次のデータのすべての行を、「番号」と「内容」の二列からなるMarkdownの表に整理しなさい。空行は含めないこと。

*** データの抜粋

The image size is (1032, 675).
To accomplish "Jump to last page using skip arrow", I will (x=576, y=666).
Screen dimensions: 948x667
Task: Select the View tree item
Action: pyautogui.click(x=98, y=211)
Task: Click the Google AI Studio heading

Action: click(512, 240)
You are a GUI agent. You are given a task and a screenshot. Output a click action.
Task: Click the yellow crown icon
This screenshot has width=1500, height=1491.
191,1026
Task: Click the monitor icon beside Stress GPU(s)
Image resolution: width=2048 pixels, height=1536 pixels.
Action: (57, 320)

******

完成した作業:
| 番号 | 内容 |
|---|---|
| 1 | The image size is (1032, 675). |
| 2 | To accomplish "Jump to last page using skip arrow", I will (x=576, y=666). |
| 3 | Screen dimensions: 948x667 |
| 4 | Task: Select the View tree item |
| 5 | Action: pyautogui.click(x=98, y=211) |
| 6 | Task: Click the Google AI Studio heading |
| 7 | Action: click(512, 240) |
| 8 | You are a GUI agent. You are given a task and a screenshot. Output a click action. |
| 9 | Task: Click the yellow crown icon |
| 10 | This screenshot has width=1500, height=1491. |
| 11 | 191,1026 |
| 12 | Task: Click the monitor icon beside Stress GPU(s) |
| 13 | Image resolution: width=2048 pixels, height=1536 pixels. |
| 14 | Action: (57, 320) |